If you try to represent a real number x in a computer with a floating point number x', the following upper bound for the relative error exists :

$\frac{|x'-x|}{|x|} \leq 2^{-m} \text{ where } m \in \N$

The value of m depends on the implementation and wether a 32 bit or 64 bit system is used.

This has an important consequence: If we add an (in magnitude) small to an (in magnitude) large number, it's possible that we loose information about the small number.

## Different implementations of the same algorithm can cause different results.

This is a direct consequence of the rule above. Sometimes, a specific algorithm is always better than another, sometimes it might depend on the input values.

Definition: Condition of a problem A problem is well-conditioned, if small changes in the input values don't cause very large changes in the result. On the other hand, a problem is ill-conditioned if small changes in the input values do cause large changes in the result . (In fact you could quantify this, but that's a large topic for itself.)

Definition: Stable algorithm An algorithm is stable, if the accumulated error resulting from rounding errors isn't larger than what we would expect for this problem with its given condition and errors in input values. 

Example 1: If we have a well-conditioned problem and only small input variations, a stable algorithm would cause only small output variations.
Example 2: If we have an ill-conditioned problem, even a stable algorithm couldn't ensure that small input variations will only cause small output variations because the big output variations are inherent to the problem!
Example 3: This article looked at one problem. However, we found two algorithms to solve it. One is stable, one is not.
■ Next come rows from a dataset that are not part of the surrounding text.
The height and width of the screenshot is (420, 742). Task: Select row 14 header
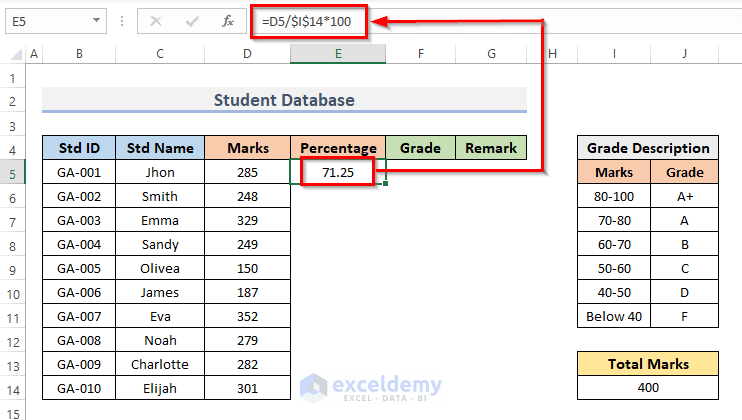pos(12,389)
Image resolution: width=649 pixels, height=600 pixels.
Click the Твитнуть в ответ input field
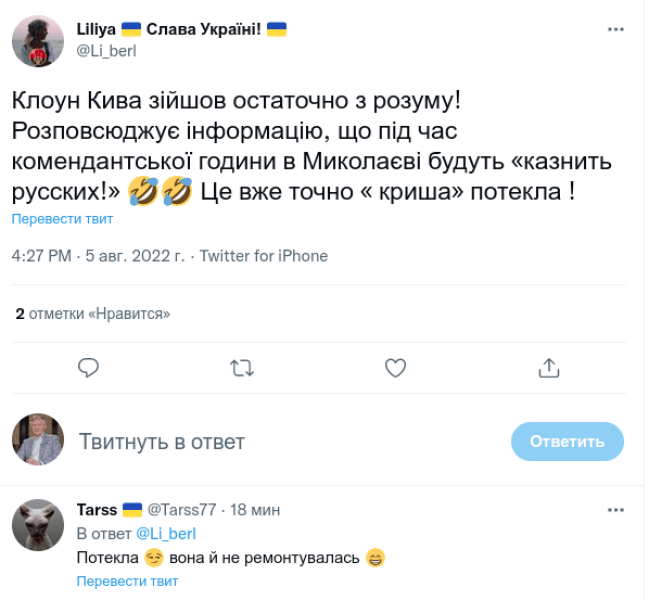coord(280,441)
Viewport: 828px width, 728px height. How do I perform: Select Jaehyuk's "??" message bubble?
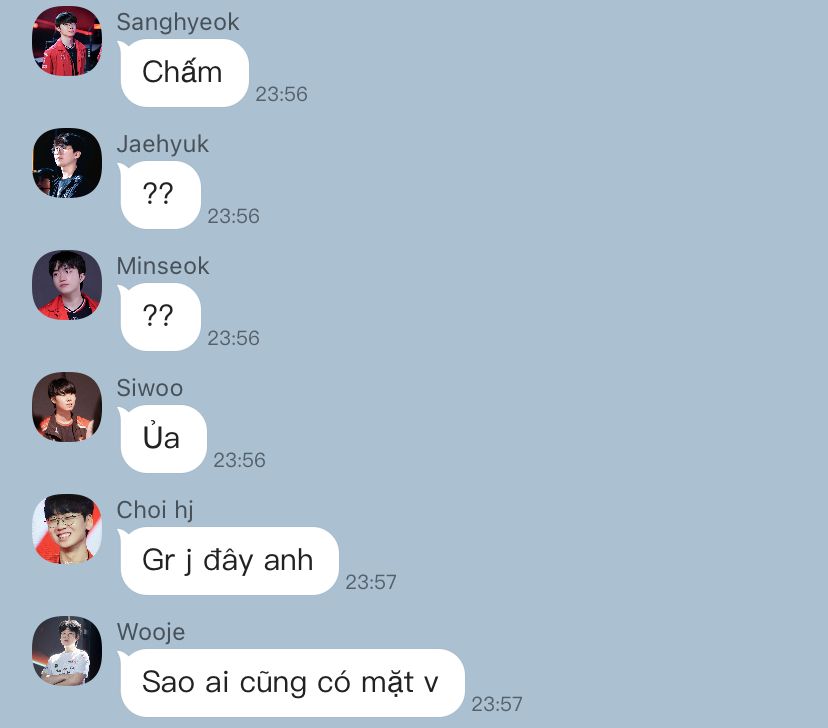pos(159,195)
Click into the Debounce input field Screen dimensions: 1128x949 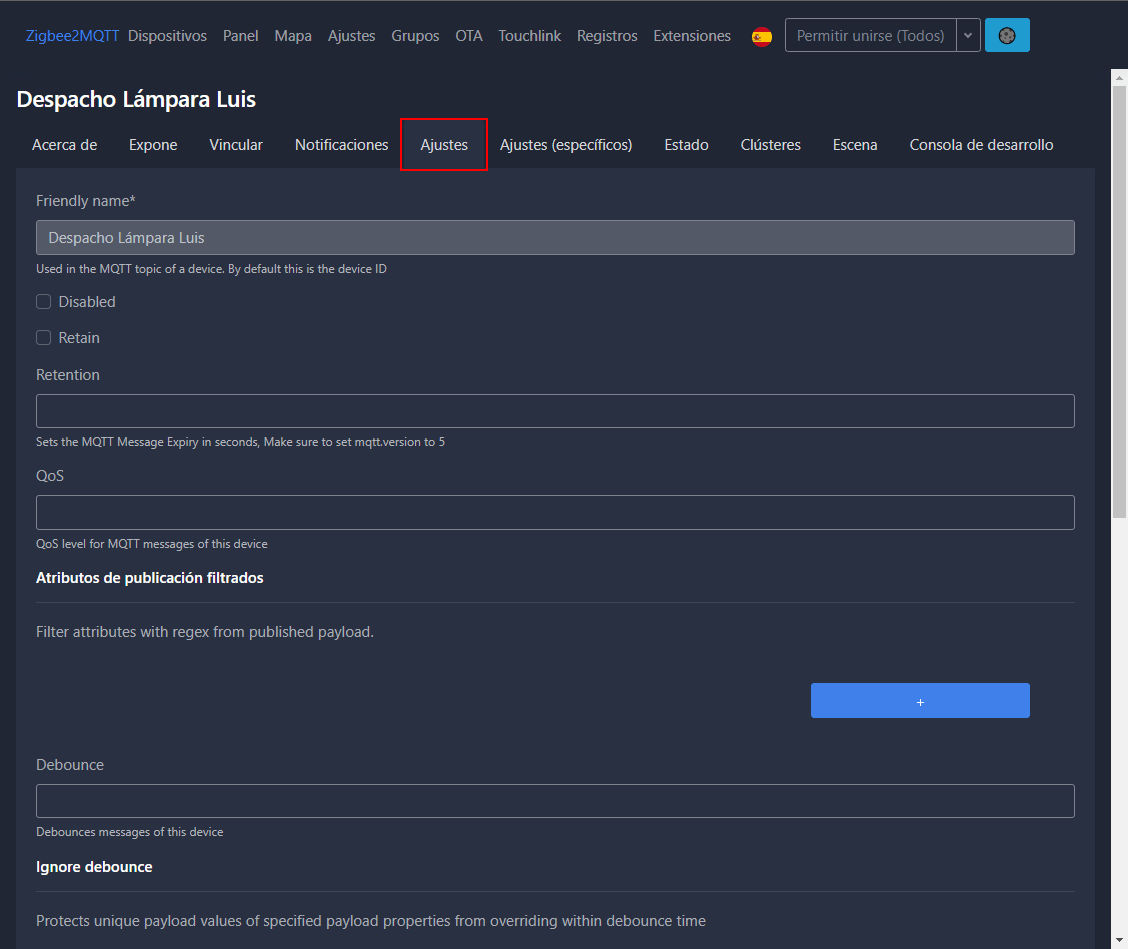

# Applying our gained knowledge

While this only scratches this important topic of computing, you still can use it in your programs. Here are some rules of thumb that'll be useful quite often:

1. Usually, it's better to use multiplications instead of sums. Especially if you'd add very large positive and very large negative numbers and expect an in magnitude small number as result.
2. Divisions by zero should be avoided. In some programming languages exceptions will be thrown, in others it'll result in infinite or NaN. Be careful if you divide by numbers that are almost zero.
3. Rounding errors can add up. Hence, it's better to use fresh values whenever possible. Read about a worst-case failure here.
4. The associative property of addition is not guaranteed on a computer. Often, it's preferable to add numbers in the same order of magnitude as long as possible to approximate this property as good as possible.

Disclaimer: These are rules of thumb. They can be wrong and in some instances, they will be wrong. Critical systems  always should be developed by professionals and not be based on articles from the internet, not even this one.